▶ [Work request] For this exercise, reproduce the entries below exactly, but only from the line containing "Given: Click company name 江苏常想动力科技有限公司" through the line containing "Open Ole Gunnar", both included.
—————
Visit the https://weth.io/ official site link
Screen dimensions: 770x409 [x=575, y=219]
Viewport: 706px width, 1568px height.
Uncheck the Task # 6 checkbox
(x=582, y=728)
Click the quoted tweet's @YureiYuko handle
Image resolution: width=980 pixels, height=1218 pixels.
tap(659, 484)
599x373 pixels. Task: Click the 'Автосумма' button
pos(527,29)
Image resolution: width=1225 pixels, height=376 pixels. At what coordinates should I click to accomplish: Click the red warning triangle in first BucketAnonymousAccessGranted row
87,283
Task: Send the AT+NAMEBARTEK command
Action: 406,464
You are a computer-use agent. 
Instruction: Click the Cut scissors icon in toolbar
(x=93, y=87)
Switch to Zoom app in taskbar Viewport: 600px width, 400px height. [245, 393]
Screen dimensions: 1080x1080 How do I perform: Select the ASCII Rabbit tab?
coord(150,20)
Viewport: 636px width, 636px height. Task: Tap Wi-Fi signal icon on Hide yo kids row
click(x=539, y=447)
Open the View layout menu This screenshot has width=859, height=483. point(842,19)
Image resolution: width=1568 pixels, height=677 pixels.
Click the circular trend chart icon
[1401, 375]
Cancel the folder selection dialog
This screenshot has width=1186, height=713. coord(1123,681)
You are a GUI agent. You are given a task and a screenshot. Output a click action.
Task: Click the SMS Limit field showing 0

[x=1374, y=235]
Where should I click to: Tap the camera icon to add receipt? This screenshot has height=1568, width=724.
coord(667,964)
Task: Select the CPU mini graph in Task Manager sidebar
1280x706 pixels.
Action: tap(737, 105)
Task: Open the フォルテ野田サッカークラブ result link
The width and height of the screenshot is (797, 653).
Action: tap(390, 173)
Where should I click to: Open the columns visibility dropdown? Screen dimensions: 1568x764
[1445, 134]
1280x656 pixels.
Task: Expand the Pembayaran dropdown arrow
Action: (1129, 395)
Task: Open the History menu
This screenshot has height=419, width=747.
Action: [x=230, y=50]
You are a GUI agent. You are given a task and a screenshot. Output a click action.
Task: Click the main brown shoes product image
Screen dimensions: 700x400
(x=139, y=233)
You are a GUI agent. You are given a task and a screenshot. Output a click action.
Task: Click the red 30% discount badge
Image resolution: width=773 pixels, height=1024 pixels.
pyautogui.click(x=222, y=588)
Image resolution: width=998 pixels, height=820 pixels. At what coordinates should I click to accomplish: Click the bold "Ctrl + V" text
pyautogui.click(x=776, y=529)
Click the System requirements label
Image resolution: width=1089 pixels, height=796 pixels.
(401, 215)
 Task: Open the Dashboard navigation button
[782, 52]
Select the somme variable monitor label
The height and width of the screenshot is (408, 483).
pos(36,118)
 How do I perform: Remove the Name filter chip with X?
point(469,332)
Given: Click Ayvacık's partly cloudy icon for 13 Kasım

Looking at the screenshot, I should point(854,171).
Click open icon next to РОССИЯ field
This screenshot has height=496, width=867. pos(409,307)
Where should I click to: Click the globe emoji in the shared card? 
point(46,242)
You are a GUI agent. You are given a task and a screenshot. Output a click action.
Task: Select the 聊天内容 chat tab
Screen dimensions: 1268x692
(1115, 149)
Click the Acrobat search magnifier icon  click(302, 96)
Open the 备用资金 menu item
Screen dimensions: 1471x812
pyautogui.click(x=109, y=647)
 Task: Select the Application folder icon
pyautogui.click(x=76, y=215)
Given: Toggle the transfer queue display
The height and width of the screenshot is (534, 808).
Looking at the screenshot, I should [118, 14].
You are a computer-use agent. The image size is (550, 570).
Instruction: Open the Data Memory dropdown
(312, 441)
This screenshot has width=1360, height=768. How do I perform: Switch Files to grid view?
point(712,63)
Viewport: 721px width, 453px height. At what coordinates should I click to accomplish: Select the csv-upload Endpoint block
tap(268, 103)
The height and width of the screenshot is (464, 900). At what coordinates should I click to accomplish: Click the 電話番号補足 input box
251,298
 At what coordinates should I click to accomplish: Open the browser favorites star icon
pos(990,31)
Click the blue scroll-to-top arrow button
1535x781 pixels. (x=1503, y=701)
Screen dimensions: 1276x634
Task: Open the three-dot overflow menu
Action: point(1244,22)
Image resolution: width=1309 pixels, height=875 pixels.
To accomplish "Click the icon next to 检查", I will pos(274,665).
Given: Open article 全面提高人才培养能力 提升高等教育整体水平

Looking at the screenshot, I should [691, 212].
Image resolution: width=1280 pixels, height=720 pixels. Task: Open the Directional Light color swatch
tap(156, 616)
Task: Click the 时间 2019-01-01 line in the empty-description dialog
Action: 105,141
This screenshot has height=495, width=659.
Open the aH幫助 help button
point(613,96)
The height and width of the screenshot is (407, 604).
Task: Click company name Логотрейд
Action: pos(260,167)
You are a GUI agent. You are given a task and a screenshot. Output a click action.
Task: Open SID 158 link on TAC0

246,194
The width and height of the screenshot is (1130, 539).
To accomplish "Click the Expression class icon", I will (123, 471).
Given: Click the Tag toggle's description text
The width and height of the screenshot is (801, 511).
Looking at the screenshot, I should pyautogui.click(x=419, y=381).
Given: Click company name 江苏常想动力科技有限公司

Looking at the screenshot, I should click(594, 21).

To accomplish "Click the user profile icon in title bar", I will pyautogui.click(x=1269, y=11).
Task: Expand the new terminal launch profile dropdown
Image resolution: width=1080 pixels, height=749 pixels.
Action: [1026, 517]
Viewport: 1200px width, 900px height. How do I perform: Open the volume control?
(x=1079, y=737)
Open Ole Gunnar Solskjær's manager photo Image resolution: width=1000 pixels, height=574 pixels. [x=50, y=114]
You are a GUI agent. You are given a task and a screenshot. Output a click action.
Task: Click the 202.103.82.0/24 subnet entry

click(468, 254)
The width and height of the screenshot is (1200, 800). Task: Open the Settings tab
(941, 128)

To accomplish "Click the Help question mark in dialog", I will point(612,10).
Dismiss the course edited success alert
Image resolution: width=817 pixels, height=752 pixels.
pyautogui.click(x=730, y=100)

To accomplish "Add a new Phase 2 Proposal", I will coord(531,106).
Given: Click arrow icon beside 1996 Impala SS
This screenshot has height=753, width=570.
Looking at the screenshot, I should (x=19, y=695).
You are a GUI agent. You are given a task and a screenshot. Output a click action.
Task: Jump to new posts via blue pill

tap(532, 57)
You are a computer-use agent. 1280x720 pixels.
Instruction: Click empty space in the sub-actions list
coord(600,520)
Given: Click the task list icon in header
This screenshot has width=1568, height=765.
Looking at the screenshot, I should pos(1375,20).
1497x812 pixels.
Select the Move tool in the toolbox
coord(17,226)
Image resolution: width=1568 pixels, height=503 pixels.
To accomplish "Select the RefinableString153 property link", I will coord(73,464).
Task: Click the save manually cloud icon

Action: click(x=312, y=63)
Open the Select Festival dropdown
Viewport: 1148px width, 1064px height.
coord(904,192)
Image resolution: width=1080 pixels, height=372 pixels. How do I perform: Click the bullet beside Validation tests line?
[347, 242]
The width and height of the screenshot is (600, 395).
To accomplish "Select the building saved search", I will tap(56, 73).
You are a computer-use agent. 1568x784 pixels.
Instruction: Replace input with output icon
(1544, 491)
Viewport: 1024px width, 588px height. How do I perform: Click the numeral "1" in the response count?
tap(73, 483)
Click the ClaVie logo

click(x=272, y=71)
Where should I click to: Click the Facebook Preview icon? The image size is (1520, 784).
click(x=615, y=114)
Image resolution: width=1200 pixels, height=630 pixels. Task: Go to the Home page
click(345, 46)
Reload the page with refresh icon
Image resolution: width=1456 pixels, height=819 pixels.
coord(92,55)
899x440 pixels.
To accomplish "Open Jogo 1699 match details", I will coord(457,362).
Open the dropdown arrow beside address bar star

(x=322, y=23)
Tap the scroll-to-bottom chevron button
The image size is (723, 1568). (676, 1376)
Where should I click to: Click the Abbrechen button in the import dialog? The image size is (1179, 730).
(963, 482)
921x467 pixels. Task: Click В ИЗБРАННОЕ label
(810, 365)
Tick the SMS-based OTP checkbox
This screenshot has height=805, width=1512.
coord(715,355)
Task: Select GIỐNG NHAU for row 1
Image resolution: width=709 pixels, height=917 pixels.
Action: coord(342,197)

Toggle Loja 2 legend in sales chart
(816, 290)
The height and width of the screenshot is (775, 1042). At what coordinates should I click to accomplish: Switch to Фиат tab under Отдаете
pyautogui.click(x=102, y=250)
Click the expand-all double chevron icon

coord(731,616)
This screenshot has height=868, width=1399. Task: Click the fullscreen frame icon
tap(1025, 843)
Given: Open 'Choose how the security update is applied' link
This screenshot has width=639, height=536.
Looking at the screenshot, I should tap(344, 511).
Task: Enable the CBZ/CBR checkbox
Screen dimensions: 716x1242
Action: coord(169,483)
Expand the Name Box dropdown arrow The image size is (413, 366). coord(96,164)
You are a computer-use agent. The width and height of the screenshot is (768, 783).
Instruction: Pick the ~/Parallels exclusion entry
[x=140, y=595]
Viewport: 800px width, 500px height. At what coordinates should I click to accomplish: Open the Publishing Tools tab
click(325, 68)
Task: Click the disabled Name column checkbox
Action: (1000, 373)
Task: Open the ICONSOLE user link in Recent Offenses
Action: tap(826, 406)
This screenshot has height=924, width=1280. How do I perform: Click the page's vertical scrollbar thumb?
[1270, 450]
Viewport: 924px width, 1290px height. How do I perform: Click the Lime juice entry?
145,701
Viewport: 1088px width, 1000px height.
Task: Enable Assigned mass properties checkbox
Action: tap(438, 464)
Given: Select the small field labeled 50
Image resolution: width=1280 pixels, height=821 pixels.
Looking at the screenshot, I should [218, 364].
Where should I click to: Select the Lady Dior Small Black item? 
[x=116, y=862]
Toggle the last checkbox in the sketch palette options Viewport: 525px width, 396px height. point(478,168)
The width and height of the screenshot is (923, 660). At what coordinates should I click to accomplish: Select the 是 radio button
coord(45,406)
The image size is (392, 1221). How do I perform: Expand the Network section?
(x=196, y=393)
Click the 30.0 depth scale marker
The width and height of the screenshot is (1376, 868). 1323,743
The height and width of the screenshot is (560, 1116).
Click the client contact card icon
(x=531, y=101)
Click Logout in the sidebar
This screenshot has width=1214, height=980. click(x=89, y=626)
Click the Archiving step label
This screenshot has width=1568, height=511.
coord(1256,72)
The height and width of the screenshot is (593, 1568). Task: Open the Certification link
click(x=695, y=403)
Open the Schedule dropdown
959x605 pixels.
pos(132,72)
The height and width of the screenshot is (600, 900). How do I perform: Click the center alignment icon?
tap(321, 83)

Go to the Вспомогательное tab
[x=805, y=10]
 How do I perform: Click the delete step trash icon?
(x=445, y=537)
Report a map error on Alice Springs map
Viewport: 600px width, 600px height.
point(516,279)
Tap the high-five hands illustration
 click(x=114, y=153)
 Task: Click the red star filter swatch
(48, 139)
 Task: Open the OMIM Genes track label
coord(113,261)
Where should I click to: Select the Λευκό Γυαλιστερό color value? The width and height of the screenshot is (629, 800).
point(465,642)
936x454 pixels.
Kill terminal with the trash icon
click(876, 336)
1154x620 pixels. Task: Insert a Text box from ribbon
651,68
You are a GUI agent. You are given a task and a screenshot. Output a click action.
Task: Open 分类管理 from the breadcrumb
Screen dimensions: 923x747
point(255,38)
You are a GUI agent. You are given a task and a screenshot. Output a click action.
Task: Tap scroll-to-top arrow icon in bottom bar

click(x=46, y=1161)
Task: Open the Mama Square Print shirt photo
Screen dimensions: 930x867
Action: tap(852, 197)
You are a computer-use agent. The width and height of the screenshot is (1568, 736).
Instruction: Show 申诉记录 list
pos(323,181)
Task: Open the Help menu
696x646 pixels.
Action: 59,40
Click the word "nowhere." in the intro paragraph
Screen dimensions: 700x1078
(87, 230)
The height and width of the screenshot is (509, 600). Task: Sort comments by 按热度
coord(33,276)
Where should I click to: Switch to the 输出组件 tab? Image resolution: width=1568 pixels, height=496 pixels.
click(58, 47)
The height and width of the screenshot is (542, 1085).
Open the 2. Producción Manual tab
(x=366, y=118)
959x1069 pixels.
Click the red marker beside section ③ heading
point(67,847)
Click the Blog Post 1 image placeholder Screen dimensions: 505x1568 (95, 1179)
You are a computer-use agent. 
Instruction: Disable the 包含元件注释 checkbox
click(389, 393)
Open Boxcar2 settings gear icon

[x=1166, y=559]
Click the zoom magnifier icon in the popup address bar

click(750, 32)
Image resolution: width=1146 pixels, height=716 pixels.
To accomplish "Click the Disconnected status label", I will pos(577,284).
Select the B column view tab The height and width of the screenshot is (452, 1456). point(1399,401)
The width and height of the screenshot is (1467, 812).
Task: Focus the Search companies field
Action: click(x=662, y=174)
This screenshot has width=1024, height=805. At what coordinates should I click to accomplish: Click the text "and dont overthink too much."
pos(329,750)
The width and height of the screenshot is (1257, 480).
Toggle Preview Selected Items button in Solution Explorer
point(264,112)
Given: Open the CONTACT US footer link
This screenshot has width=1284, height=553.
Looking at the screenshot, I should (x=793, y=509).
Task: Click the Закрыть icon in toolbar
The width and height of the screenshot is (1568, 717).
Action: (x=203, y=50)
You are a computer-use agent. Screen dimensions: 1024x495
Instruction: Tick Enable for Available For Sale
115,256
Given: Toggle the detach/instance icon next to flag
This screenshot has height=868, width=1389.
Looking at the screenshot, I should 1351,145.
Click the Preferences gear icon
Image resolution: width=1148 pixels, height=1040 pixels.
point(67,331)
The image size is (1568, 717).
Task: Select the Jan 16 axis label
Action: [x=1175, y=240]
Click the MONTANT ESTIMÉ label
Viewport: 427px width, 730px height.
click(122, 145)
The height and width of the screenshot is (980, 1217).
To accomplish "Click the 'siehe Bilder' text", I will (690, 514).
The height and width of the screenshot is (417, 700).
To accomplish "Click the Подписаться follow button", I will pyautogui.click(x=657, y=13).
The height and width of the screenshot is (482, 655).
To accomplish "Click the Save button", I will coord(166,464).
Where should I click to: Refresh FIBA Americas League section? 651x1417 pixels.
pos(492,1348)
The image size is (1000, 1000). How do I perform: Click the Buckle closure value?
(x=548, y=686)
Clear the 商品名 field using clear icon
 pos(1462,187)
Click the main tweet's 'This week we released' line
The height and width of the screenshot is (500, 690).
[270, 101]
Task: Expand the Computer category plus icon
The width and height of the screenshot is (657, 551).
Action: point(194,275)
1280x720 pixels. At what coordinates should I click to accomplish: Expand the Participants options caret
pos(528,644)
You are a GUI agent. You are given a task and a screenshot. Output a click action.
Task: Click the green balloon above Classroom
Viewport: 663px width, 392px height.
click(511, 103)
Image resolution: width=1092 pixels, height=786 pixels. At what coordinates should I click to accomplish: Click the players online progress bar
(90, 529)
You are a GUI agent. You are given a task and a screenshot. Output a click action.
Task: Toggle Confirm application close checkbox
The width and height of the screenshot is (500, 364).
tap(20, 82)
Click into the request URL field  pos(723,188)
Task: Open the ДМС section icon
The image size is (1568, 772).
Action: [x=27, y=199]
—————
▶ [Task response]
Given: Click company name 江苏常想动力科技有限公司

Looking at the screenshot, I should click(594, 21).

To accomplish "Click the user profile icon in title bar", I will pyautogui.click(x=1269, y=11).
Task: Expand the new terminal launch profile dropdown
Image resolution: width=1080 pixels, height=749 pixels.
Action: [1026, 517]
Viewport: 1200px width, 900px height. How do I perform: Open the volume control?
(x=1079, y=737)
Open Ole Gunnar Solskjær's manager photo Image resolution: width=1000 pixels, height=574 pixels. [x=50, y=114]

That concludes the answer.